Naturally, most people have favorite foods and restaurants—the Chicken Kiev at the new place in town, the crusty, whole wheat bread at the café down the street, the caramel fudge at the candy store at the mall, or the super creamy cheesecake at the bakery. We all have different cravings and special foods that satisfy them. Enjoying delicious food can be a real treat and enormously satisfying and memorable. Although food originally tasted good so that we’d eat it to survive, over the millennia, taste has been enhanced so that food meeting taste buds is now an event in itself.

The problem arises when you’re so focused on food that your life revolves around it. Heading for dinner with an acquaintance, you’re less excited about possibly making a new friend, than about the Tiramisu you already know you have to have for dessert. Or you’re meeting an old chum who’s in town for the day at your favorite brunch spot, and find yourself thinking more about the waffles in syrup than how wonderful it will be catching up with her. If your brain lights up occasionally thinking about certain foods, that’s healthy. If you find that every day you’re looking forward to food more than what seems natural, you need to reprogram your brain.

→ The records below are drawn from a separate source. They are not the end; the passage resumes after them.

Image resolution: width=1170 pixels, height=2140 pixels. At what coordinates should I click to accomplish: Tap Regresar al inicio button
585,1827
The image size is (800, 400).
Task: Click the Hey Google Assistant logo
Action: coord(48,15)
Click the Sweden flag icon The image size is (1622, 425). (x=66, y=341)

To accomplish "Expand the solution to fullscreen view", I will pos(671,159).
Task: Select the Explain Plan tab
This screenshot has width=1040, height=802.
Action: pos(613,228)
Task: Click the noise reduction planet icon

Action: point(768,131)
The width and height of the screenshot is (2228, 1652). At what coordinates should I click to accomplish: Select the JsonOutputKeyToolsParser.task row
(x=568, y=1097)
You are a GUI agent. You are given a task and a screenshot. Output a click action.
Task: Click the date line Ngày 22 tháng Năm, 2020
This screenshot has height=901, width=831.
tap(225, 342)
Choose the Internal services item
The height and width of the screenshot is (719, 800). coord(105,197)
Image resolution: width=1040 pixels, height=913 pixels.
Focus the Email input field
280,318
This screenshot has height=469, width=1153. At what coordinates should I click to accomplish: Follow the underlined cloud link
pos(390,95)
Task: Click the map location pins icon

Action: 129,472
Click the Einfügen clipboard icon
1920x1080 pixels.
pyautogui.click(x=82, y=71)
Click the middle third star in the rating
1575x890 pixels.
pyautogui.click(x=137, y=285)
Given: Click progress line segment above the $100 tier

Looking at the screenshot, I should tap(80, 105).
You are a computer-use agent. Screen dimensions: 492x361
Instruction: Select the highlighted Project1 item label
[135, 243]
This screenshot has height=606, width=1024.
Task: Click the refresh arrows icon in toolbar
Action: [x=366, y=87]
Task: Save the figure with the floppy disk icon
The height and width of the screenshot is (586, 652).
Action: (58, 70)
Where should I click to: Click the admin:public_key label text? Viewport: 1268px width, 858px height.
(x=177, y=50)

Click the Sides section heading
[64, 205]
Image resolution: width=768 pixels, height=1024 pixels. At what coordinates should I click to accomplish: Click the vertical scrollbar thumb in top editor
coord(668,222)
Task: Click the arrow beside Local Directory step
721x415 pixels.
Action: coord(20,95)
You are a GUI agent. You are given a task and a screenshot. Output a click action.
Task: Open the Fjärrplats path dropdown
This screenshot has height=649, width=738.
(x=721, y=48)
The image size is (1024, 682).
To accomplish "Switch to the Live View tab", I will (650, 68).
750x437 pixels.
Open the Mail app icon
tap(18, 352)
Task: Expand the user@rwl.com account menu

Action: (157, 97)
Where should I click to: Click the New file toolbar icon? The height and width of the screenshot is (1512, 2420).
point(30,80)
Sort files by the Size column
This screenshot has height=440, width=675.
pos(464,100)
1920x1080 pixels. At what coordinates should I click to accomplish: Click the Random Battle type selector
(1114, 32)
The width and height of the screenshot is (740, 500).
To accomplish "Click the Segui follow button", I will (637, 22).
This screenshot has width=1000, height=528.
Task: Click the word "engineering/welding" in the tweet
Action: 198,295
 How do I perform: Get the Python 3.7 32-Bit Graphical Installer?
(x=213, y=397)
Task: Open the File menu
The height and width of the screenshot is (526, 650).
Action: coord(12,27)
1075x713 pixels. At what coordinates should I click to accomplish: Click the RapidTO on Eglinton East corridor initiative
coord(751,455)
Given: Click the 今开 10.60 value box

There’s a fine line between enjoying and anticipating food pleasurably, and putting your energy into it 24/7. Most “normal” eaters could tell you their favorite foods, but don’t think much about them. If obsessing about food or overdoing to get it is something you do regularly—Gee, honey, let’s go to Target, though it’s hailing like crazy out there, cause I seem to recall that the diner next door has those out-of-this-world fries—it may mean that there aren’t enough other things in life to ring your chimes.

Over-focusing on food is often symptomatic of boredom, routine, and a kind of ennui. So, when you feel your mind drifting toward food when you’re not hungry, remind yourself that it should not be the center of the universe. It has a wonderful place in life, but should not become your life. Instead of obsessing about eating, reflect on other ways to bring passion to your little world, then go out and make it happen.